Provided information »
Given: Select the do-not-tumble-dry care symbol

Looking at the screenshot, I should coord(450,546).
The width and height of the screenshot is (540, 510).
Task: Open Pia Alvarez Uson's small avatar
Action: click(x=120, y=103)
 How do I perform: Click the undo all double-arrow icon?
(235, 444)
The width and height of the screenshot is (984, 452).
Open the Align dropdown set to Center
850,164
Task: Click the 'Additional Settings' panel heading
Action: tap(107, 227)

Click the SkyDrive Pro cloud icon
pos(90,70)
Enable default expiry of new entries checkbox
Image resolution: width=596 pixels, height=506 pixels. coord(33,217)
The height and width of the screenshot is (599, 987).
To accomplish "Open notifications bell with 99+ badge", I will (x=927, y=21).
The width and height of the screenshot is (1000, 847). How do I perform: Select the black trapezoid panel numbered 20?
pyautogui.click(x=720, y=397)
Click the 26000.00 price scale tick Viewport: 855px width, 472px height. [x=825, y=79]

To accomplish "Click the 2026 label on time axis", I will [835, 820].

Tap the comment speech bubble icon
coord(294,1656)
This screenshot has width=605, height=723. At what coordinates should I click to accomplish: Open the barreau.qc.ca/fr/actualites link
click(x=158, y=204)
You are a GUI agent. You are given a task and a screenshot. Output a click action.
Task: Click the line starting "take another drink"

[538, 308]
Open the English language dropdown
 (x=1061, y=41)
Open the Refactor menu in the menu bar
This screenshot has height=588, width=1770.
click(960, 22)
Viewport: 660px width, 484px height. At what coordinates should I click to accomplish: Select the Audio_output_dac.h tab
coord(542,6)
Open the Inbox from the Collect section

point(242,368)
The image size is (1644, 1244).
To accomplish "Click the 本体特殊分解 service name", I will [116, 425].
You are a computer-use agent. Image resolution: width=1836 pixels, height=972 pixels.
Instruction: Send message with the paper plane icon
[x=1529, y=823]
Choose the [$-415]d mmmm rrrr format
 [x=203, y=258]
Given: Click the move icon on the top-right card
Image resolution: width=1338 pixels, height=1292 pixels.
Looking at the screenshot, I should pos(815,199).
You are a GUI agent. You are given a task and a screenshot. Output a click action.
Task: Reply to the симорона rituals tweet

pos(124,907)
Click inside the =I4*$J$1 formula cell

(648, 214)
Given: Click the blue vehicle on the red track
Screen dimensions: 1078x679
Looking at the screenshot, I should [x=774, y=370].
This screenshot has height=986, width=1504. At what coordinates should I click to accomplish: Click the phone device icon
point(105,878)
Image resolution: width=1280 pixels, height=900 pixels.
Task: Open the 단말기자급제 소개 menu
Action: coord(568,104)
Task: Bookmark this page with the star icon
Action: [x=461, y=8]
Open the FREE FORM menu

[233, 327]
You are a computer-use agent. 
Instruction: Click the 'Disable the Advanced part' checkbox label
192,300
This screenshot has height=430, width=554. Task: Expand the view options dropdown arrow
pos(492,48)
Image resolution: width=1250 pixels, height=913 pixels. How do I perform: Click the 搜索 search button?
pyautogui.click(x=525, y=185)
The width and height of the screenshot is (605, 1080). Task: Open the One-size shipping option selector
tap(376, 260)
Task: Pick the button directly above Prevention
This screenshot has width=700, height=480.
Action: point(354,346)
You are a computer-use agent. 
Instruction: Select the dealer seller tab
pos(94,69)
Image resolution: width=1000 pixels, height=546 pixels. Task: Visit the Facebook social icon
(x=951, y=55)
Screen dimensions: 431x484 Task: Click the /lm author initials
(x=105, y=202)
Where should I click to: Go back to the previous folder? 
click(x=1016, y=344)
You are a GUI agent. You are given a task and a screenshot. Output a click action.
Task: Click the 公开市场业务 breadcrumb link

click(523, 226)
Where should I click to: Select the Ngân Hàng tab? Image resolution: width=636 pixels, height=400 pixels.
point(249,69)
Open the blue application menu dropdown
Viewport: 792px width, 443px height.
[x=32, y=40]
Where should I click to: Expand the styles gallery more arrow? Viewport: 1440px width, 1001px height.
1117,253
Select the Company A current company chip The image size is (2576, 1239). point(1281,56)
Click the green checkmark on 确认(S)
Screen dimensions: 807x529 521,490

To do »
Your reply should consist only of the lines from the one containing "Where should I click to: Expand" through the last line of the records, each reproduced exactly.

Answer box »
Where should I click to: Expand the styles gallery more arrow? Viewport: 1440px width, 1001px height.
1117,253
Select the Company A current company chip The image size is (2576, 1239). point(1281,56)
Click the green checkmark on 确认(S)
Screen dimensions: 807x529 521,490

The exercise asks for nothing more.